**What the exercise asks:** Write out the data again in full, keeping every character the same.

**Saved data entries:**
[Start of Attachment]

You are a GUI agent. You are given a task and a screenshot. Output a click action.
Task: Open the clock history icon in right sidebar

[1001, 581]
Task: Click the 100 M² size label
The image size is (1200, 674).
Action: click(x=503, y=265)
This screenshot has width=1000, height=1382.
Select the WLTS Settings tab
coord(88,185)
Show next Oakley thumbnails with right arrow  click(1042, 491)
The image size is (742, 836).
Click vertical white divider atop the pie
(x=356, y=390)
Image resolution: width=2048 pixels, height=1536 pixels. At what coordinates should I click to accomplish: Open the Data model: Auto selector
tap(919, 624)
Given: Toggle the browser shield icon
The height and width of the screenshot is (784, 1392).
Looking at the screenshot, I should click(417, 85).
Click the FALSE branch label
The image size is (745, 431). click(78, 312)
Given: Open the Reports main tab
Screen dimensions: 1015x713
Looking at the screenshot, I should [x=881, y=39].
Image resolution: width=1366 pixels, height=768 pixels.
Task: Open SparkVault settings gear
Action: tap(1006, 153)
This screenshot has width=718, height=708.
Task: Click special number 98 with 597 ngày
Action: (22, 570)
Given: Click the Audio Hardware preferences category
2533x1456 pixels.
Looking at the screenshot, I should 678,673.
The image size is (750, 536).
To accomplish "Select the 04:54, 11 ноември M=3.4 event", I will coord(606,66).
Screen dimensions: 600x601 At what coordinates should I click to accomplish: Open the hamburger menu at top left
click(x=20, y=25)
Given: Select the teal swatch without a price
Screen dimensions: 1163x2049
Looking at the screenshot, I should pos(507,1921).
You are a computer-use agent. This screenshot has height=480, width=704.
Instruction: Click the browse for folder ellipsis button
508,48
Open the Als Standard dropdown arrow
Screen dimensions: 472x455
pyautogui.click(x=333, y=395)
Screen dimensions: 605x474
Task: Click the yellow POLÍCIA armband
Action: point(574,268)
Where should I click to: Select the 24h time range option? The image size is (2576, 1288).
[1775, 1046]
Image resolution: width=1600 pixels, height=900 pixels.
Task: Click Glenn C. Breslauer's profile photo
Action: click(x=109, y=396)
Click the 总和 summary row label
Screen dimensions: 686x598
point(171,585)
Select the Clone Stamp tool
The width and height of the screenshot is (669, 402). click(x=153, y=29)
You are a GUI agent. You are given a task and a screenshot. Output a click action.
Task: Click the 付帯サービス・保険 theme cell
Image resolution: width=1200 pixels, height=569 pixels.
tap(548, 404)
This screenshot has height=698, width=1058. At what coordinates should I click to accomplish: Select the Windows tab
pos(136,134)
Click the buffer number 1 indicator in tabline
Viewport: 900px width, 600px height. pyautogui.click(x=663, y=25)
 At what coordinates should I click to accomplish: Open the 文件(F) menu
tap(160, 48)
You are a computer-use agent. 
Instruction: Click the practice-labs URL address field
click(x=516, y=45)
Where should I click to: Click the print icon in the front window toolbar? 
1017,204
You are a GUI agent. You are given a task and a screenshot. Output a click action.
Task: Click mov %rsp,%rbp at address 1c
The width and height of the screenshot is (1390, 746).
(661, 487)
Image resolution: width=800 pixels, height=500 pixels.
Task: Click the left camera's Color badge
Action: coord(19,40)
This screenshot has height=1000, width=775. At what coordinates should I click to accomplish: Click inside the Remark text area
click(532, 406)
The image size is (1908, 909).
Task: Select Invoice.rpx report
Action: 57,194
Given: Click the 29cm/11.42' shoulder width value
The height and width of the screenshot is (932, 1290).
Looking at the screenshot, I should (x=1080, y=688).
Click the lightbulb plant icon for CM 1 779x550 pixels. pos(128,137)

[End of Attachment]

**Response to the exercise:**
You are a GUI agent. You are given a task and a screenshot. Output a click action.
Task: Open the clock history icon in right sidebar

[1001, 581]
Task: Click the 100 M² size label
The image size is (1200, 674).
Action: click(x=503, y=265)
This screenshot has width=1000, height=1382.
Select the WLTS Settings tab
coord(88,185)
Show next Oakley thumbnails with right arrow  click(1042, 491)
The image size is (742, 836).
Click vertical white divider atop the pie
(x=356, y=390)
Image resolution: width=2048 pixels, height=1536 pixels. At what coordinates should I click to accomplish: Open the Data model: Auto selector
tap(919, 624)
Given: Toggle the browser shield icon
The height and width of the screenshot is (784, 1392).
Looking at the screenshot, I should click(417, 85).
Click the FALSE branch label
The image size is (745, 431). click(78, 312)
Given: Open the Reports main tab
Screen dimensions: 1015x713
Looking at the screenshot, I should [x=881, y=39].
Image resolution: width=1366 pixels, height=768 pixels.
Task: Open SparkVault settings gear
Action: tap(1006, 153)
This screenshot has width=718, height=708.
Task: Click special number 98 with 597 ngày
Action: (22, 570)
Given: Click the Audio Hardware preferences category
2533x1456 pixels.
Looking at the screenshot, I should 678,673.
The image size is (750, 536).
To accomplish "Select the 04:54, 11 ноември M=3.4 event", I will coord(606,66).
Screen dimensions: 600x601 At what coordinates should I click to accomplish: Open the hamburger menu at top left
click(x=20, y=25)
Given: Select the teal swatch without a price
Screen dimensions: 1163x2049
Looking at the screenshot, I should pos(507,1921).
You are a computer-use agent. This screenshot has height=480, width=704.
Instruction: Click the browse for folder ellipsis button
508,48
Open the Als Standard dropdown arrow
Screen dimensions: 472x455
pyautogui.click(x=333, y=395)
Screen dimensions: 605x474
Task: Click the yellow POLÍCIA armband
Action: point(574,268)
Where should I click to: Select the 24h time range option? The image size is (2576, 1288).
[1775, 1046]
Image resolution: width=1600 pixels, height=900 pixels.
Task: Click Glenn C. Breslauer's profile photo
Action: click(x=109, y=396)
Click the 总和 summary row label
Screen dimensions: 686x598
point(171,585)
Select the Clone Stamp tool
The width and height of the screenshot is (669, 402). click(x=153, y=29)
You are a GUI agent. You are given a task and a screenshot. Output a click action.
Task: Click the 付帯サービス・保険 theme cell
Image resolution: width=1200 pixels, height=569 pixels.
tap(548, 404)
This screenshot has height=698, width=1058. At what coordinates should I click to accomplish: Select the Windows tab
pos(136,134)
Click the buffer number 1 indicator in tabline
Viewport: 900px width, 600px height. pyautogui.click(x=663, y=25)
 At what coordinates should I click to accomplish: Open the 文件(F) menu
tap(160, 48)
You are a computer-use agent. 
Instruction: Click the practice-labs URL address field
click(x=516, y=45)
Where should I click to: Click the print icon in the front window toolbar? 
1017,204
You are a GUI agent. You are given a task and a screenshot. Output a click action.
Task: Click mov %rsp,%rbp at address 1c
The width and height of the screenshot is (1390, 746).
(661, 487)
Image resolution: width=800 pixels, height=500 pixels.
Task: Click the left camera's Color badge
Action: coord(19,40)
This screenshot has height=1000, width=775. At what coordinates should I click to accomplish: Click inside the Remark text area
click(532, 406)
The image size is (1908, 909).
Task: Select Invoice.rpx report
Action: 57,194
Given: Click the 29cm/11.42' shoulder width value
The height and width of the screenshot is (932, 1290).
Looking at the screenshot, I should (x=1080, y=688).
Click the lightbulb plant icon for CM 1 779x550 pixels. pos(128,137)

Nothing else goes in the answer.